Chem-Bio Informatics Journal Volume 6, Issue 2

The evaluation of environmental waters using yeast DNA microarray

We propose a new method for the evaluation of environmental water by using DNA microarray technology. Twenty-one types of environmental waters were sampled from incineration processes, some factories, and various soils. We performed a comprehensive analysis by DNA microarray, and attempted to classify the environmental water samples by hierarchical cluster analysis. These water samples were classified into clusters from A to F together with chemicals and physical stress conditions. The water sample that grouped into cluster A caused protein denaturation and oxidative stress, but not mutagenesis. The water samples that grouped into cluster B caused protein denaturation. The water samples that grouped into cluster C caused mutagenesis, protein denaturation, and cell wall damage. The water samples that grouped into cluster D caused mutagenesis. The water samples that grouped into cluster E caused protein denaturation and oxidative stress. The water samples that grouped into cluster F caused oxidative stress. Consequently, the potential influences of environmental water could be estimated by hierarchical cluster analysis.

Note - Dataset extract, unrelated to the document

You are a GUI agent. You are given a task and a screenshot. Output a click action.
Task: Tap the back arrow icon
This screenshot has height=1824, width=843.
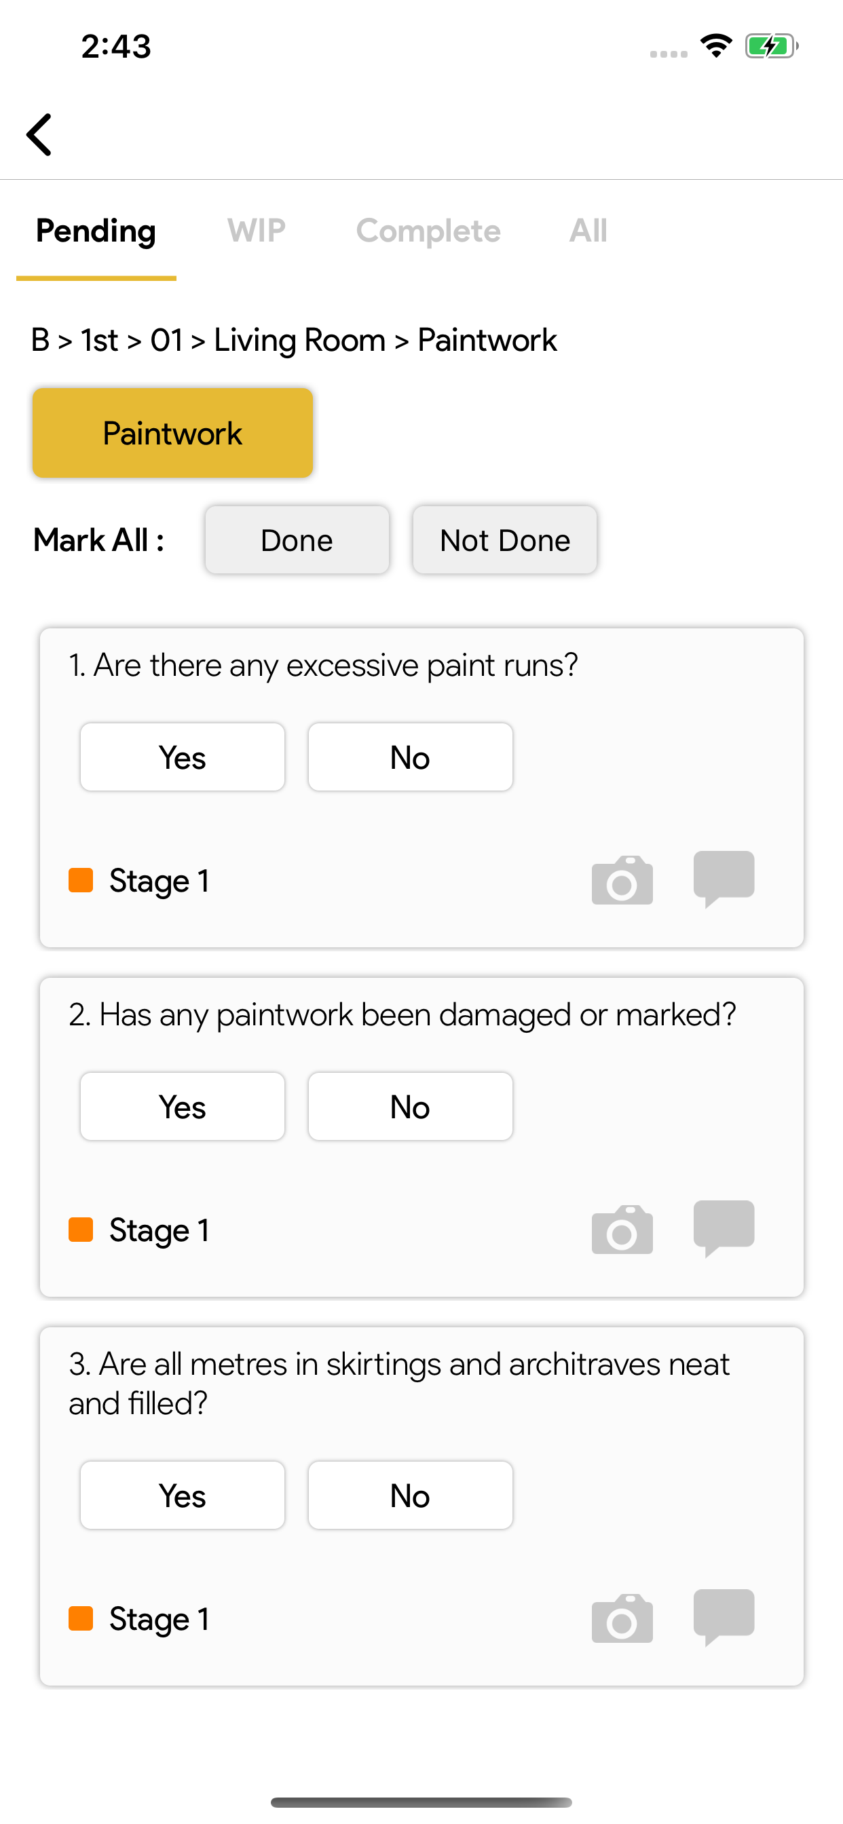point(40,135)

Application of KiBank Database

KiBank is a database of inhibition constant (Ki) values with 3D structures of target proteins and chemicals. It is accessible at http://kibank.iis.u-tokyo.ac.jp/. The contents of target proteins were nuclear and membrane receptors, enzymes, and, now, newly include transporters, ion channels and ion pumps. The numbers of data were updated to 16,084 Ki values, 101 target proteins (310 subtypes), and 9,279 chemicals in April 2006. Target proteins and the numbers of Ki values for corresponding chemicals were listed. Examples are shown for applications of KiBank for drug development.

Statistical Applications for SNPs Analysis

A subset of single nucleotide polymorphisms (SNPs) can be used to capture the majority of the information of genotype-phenotype association studies. The primary issue that we should discuss in SNPs analysis is how one can select a particular subset of SNPs while maximizing the power of detecting a significant association. From this point of view, we reviewed some statistical tools for SNPs analysis by focusing in this paper on the Hardy-Weinberg equilibrium, case-control association study, and haplotype estimation and association. We also paid special attention to the issue of how we can determine the required sample size by using the sequential test. With regard to the statistical tools for SNPs analysis, we reviewed the basic concepts of each method and its applications.